After all, the unspoken assumption of Curry’s objection is that we can discount Matthew since Matthew is a sympathetic source. We can only trust a hostile witness.
But, by definition, a hostile witness would be disinclined to report an incident unfavorable to his own cause.
3.Assuming, for the sake of argument, that someone like Josephus corroborated this event, unbelievers routinely discount the reported miracles in Josephus—just as they discount the Testimonium Flavianum.
4.Finally, Curry fails to draw an elementary distinction between what was written and what was preserved.
As Martin Hengel has pointed out:
“The basic problem in writing a history of early Christianity lies in the fragmentariness of the sources and haphazard way in which they survived. However, this situation hampers not only research into the origins of our faith, but also the study of ancient history generally, in both the political and the cultural and religious spheres.
“What we know is largely dependent on often quite chance circumstances…Our knowledge is even more fragmentary when it comes to the fortunes of individual areas and provinces. How very little we really know about Syria in the 1C BC and the 1C AD, above all about the religious atmosphere prevailing there in that period, or about Judaea under the Roman prefects between AD 6 and AD 41 (which is even closer to the heart of the NT scholar)! Our knowledge of the Roman province of Judaea (which in the meantime had become independent) in the period between the Jewish War of AD 66-74 and the Bar Kochba revolt (AD 132-135) is even slimmer…What is true of Syria can be said to b even more true of tiny Palestine…Here our knowledge is essentially based on what rats and worms happen to have left on the scrolls in the caves of the wilderness of Judaea.
“We have already seen that our lack of sources is often due to the fortuitous and apparently external circumstances. Another factor is the whole complex of problems associated with the nature of books in antiquity and the transmission of ancient texts. The writing and reproduction of books was a much more wearisome business than it is today. As a rule, for technical reasons alone, an author was compelled to keep his material within strict limits. He had to make careful plans in advance so that his work would be the right length, since there was comparatively little room on papyrus scrolls and they were very expensive indeed, given the wages earned by the majority of the population. By and large, only rich people could afford a large number of books.

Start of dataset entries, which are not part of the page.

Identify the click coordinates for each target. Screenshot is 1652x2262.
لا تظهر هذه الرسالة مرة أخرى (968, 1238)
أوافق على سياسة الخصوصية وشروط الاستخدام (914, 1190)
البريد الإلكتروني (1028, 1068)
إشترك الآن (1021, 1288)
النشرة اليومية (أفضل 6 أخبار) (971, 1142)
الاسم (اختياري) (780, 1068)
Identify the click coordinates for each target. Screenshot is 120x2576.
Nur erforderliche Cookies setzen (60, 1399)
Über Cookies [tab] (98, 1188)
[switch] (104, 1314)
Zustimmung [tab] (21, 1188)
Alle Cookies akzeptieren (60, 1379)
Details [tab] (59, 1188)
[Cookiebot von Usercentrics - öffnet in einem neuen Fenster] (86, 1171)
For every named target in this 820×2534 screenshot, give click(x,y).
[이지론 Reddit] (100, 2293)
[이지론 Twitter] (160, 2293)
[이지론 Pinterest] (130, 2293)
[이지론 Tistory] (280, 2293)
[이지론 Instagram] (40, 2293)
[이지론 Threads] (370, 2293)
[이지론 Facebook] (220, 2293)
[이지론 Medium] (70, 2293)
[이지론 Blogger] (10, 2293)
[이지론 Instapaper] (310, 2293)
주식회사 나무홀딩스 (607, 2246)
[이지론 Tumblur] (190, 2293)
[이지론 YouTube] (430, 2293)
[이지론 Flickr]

“A further problem is the copying and handling down of early historical works, where chance, external difficulties of transmission and various questions of content have all contributed to the destruction and reduction of sources. Hardly any of the great historical works of the Hellenistic and Roman period have come down to us unabbreviated. Extensive gaps in the text and abbreviation in the form of summaries are the rule here.
“I need mention only the three most important Greek historians of the Hellenistic and Roman period in this connection. These were Polybius and Diodore, each of whom wrote a history of the world in forty volumes…and Dio Cassius…whose History of Rome extended to eighty books. WE have only about a third of Polybius’ work, with the first five books in their entirety; sixteen books of Diodore, and some very fragmentary excerpts; while from Dio Cassius we have books 36-60, fragments of books 78 and 79, and some very abbreviate summaries from the Byzantine period.
“The 144-voume history of the world written by Nicolaus of Damascus, a friend of king Herod, who composed his work in Jerusalem, ahs been lost completely—presumably, like most ancient histories, because of its excessive length.
“However, even smaller works did not escape unscathed. Of the sixteen books of Tacitus’ Annals, which are fundamental to our knowledge of Roman history in the 1C AD, books 7-10 are missing. They are important for the history of the NT period as they covered the years 37-47 and also dealt with the situation in Judaea under Tiberius and Caligula. Of the sixteen books of his Histories, about the period from the death of Nero to Nerva, we have only books 1-4 and the beginning of 5 with its notorious anti-Semitic account of the Jews and the conquest of Jerusalem,” Acts & the History of Earliest Christianity (Fortress 1980), 3-7.